Quien te conoció ciruelo
Reverendo En cierto pueblo andaluz había un campesino que le vendió a la Iglesia un ciruelo para que en su madera tallaran la efigie de un
En cierto pueblo andaluz había un campesino que le vendió a la Iglesia un ciruelo para que en su madera tallaran la efigie de un san Pedro. En cuanto el escultor terminó de tallar la imagen, y las autoridades eclesiásticas le dieron la bendición, el campesino fue a ver cómo quedó. Le pareció demasiado ornamentada, así que se encaró a la imagen y le dijo:
Glorioso san Pedro,
yo te conocí ciruelo
y de tu fruto comí;
los milagros que tú hagas,
que me los cuelguen a mí.
De ahí la célebre frase, que en su forma extensa dice: «Quien te conoció ciruelo, ¿cómo te tendrá devoción?».
En esta anécdota popular, el campesino interpela a la imagen de san Pedro como si fuera san Pedro mismo, seguramente sin darse cuenta de que en cierto sentido podría haberse dicho lo mismo acerca del personaje tallado en el ciruelo, que del ciruelo mismo.
Cristo pudo haberle dicho a Simón Pedro: «Yo te conocí ciruelo, cuando flaqueó tu fe al intentar caminar conmigo sobre el lago de Galilea. Yo te conocí cuando no fuiste capaz de quedarte despierto conmigo mientras oraba en el huerto de Getsemaní. Te conocí cuando le cortaste la oreja al siervo del sumo sacerdote porque todavía no comprendías que yo tenía que morir por tus pecados. Y te conocí cuando me negaste tres veces mientras me estaban juzgando, ¡a pesar de que te había dicho que ibas a hacerlo y tú me habías asegurado que eso jamás sucedería!».

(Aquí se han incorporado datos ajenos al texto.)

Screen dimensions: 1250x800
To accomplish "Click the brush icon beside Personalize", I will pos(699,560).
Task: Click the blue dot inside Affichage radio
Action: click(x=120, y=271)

Sin embargo, a diferencia del campesino, que pensó mal del ciruelo, Cristo no pudo haber pensado mal de su discípulo porque Pedro no quiso que otros le rindieran homenaje a él, sino que le dieran la gloria a Cristo, su Maestro.
Ya es hora de que sigamos el ejemplo de Pedro, que en su segunda carta a la iglesia universal se presenta como siervo y apóstol de Jesucristo. Según la tradición, su humildad lo llevó al extremo en su martirio de insistir en que sus verdugos lo crucificaran con la cabeza hacia abajo, pues no merecía morir como su Señor.